*SELECTED PASSAGE*:

┌──

Yeah, I feel you man, I've been kind of going on and off with feminization. I've thrown/burned away my clothes, high heels, make-up, buttplugs, and dildoes about 4 times now, everything together must have cost at least a grand. To top it all off, I have a mistress who I can visit whenever I want that really enjoys feminizing and fucking me. I used to curl up in the shower and cum in my mouth weekly, I'd feel humilated and horrible about it every time but I kept doing it :roll: . I bought an 8" dildo and I used to use anal-Eze so I could really fuck myself deep to the point where I would bleed a little without feeling discomfort, very bad idea, thankfully everything healed 100%. After I cummed, I would feel retarded and disgusted at myself, and my anus would hurt for weeks :( .

The thing is, I can only be aroused and enjoy feminizing myself if I'm sexually deprived (aka no masturbating), for about a week. Once I orgasm, I feel a strong desire to take everything off, throw it in a closet, and delete everything off my computer.

└──

Data listing:
┌──

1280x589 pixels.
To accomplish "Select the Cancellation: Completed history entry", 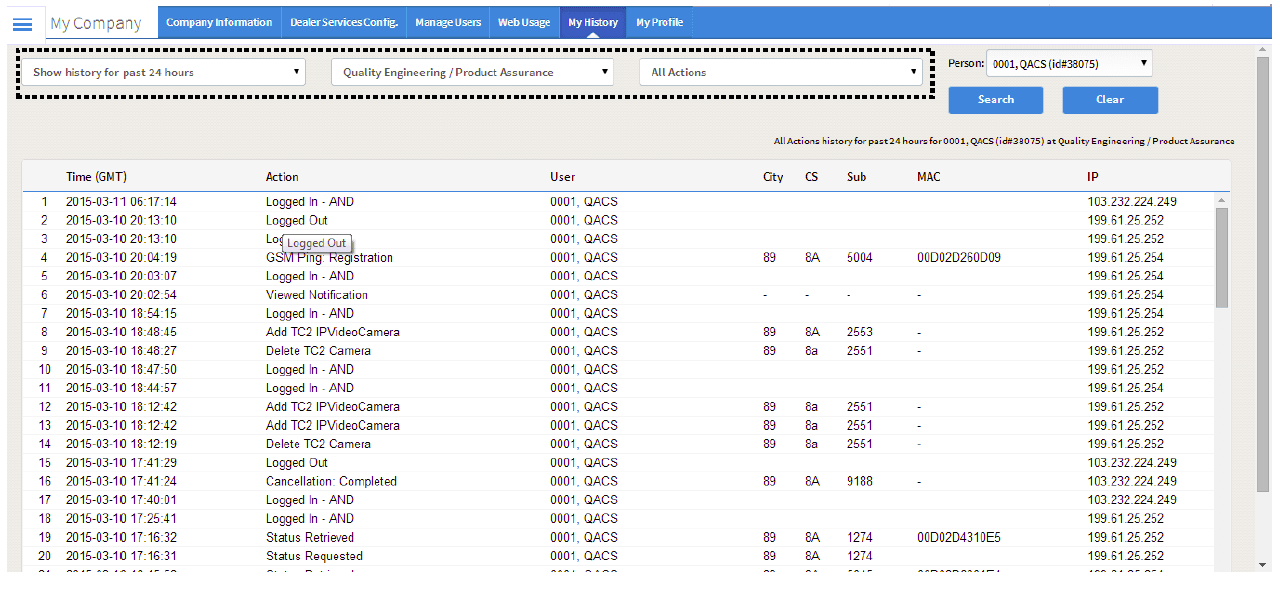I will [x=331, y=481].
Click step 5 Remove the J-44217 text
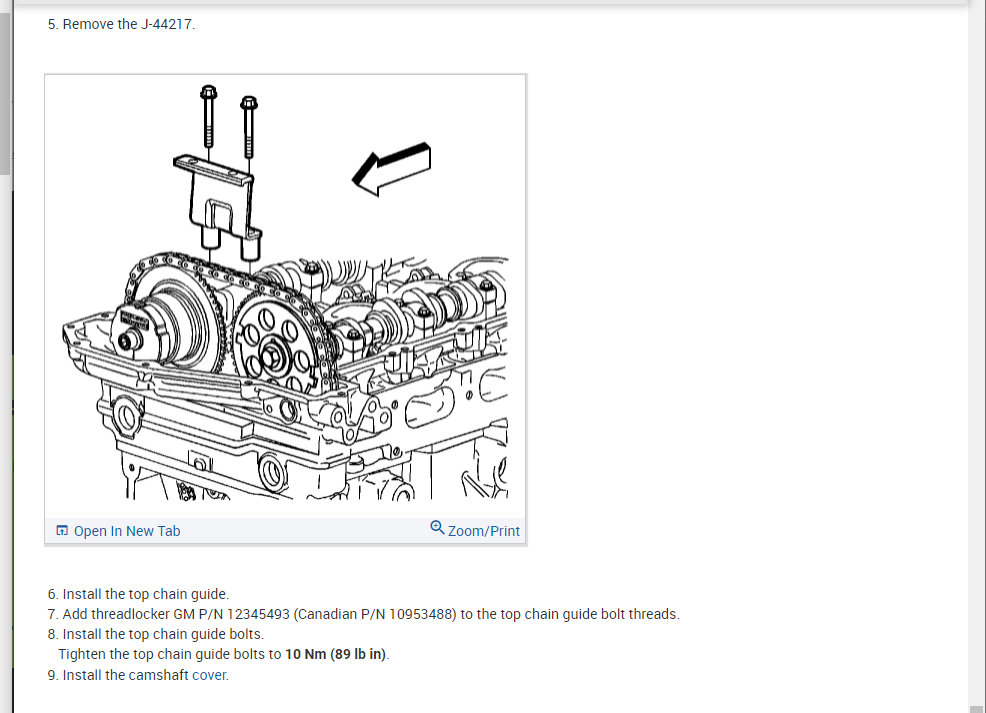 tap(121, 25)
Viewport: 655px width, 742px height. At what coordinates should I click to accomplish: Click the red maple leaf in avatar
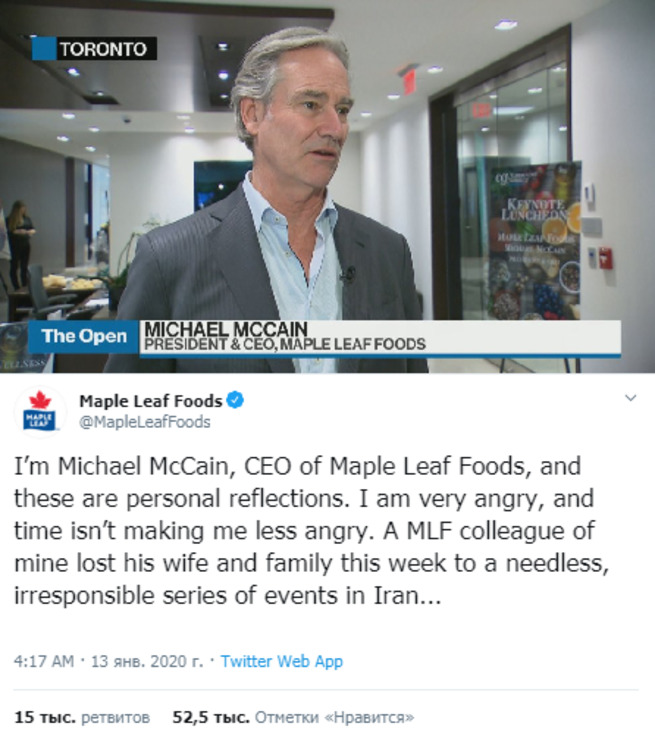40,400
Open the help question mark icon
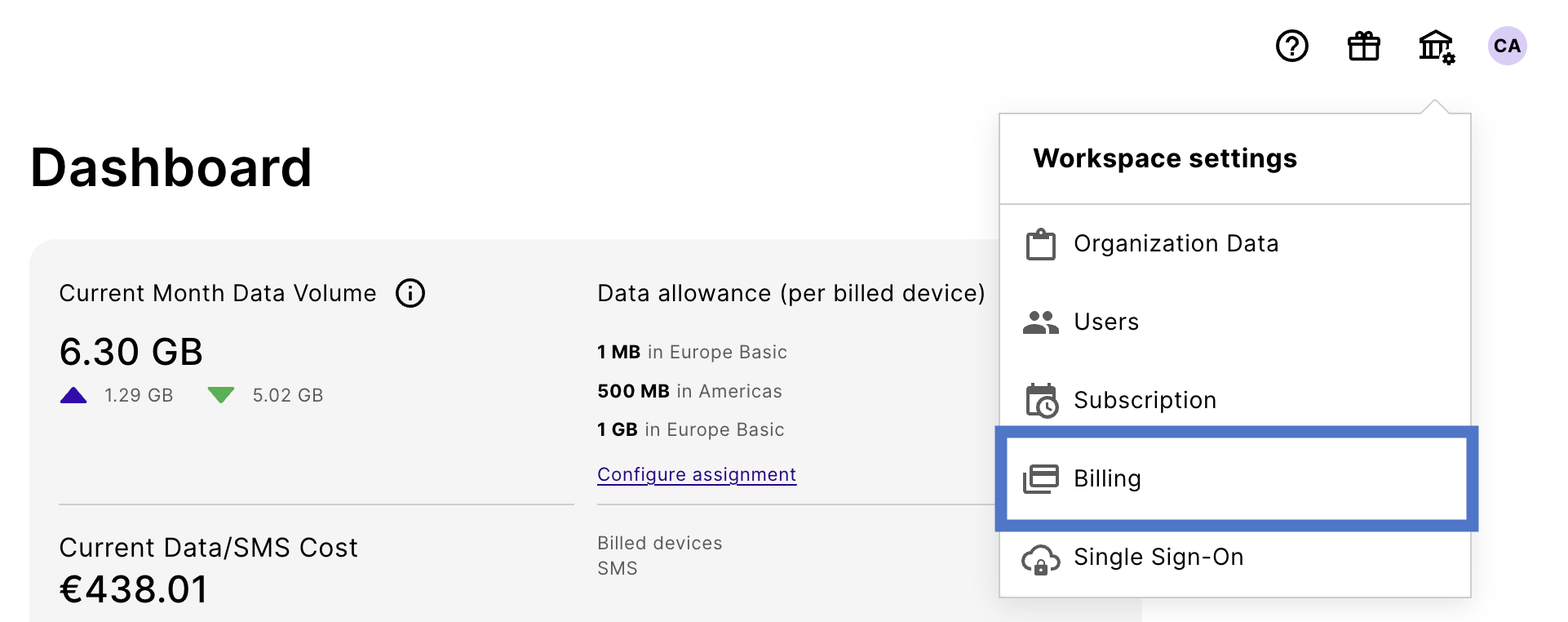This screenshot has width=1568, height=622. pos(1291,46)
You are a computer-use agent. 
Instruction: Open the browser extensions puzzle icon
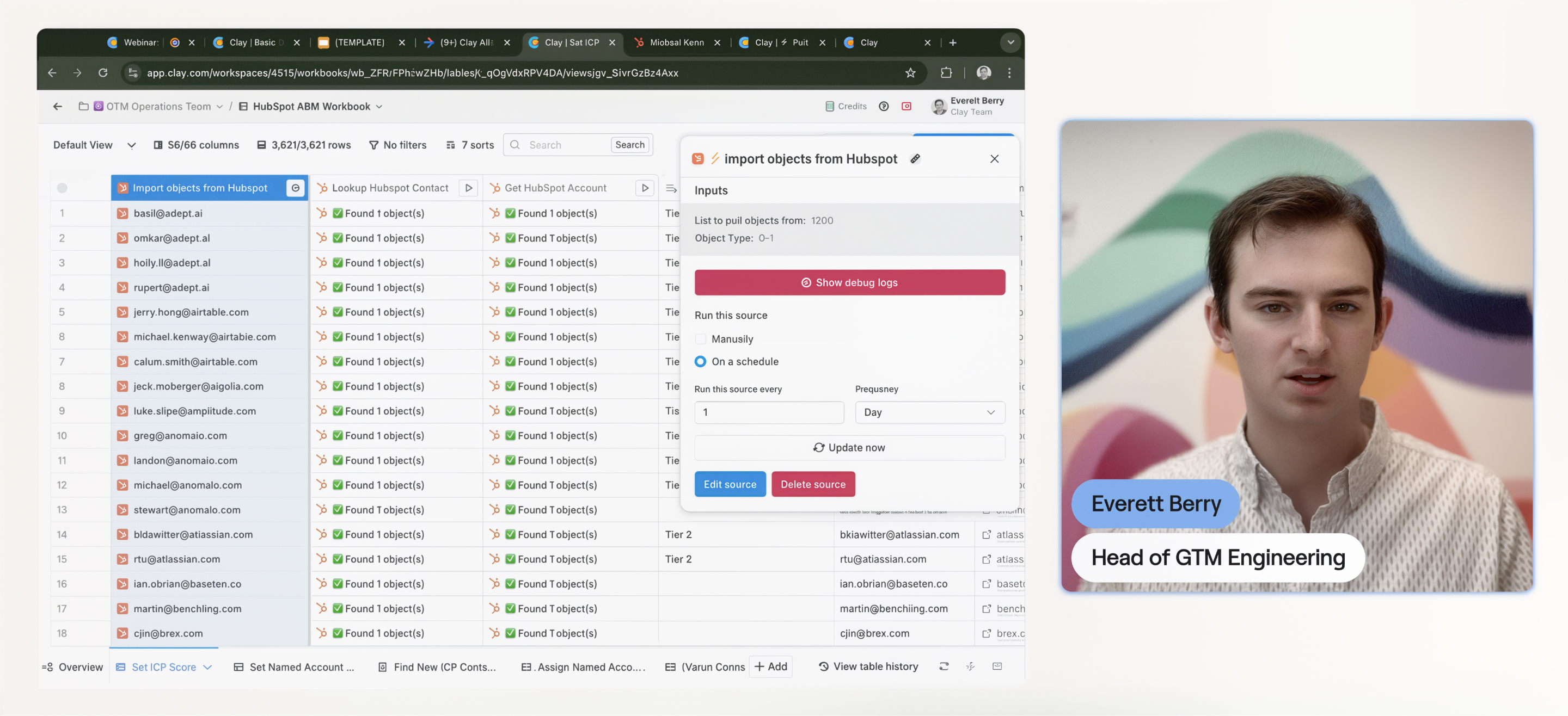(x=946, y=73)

└──

*SET EXERCISE*: Reproduce the forum post, everything from "Yeah, I feel" down to "for weeks :( .".

*RESPONSE TO THIS EXERCISE*:
Yeah, I feel you man, I've been kind of going on and off with feminization. I've thrown/burned away my clothes, high heels, make-up, buttplugs, and dildoes about 4 times now, everything together must have cost at least a grand. To top it all off, I have a mistress who I can visit whenever I want that really enjoys feminizing and fucking me. I used to curl up in the shower and cum in my mouth weekly, I'd feel humilated and horrible about it every time but I kept doing it :roll: . I bought an 8" dildo and I used to use anal-Eze so I could really fuck myself deep to the point where I would bleed a little without feeling discomfort, very bad idea, thankfully everything healed 100%. After I cummed, I would feel retarded and disgusted at myself, and my anus would hurt for weeks :( .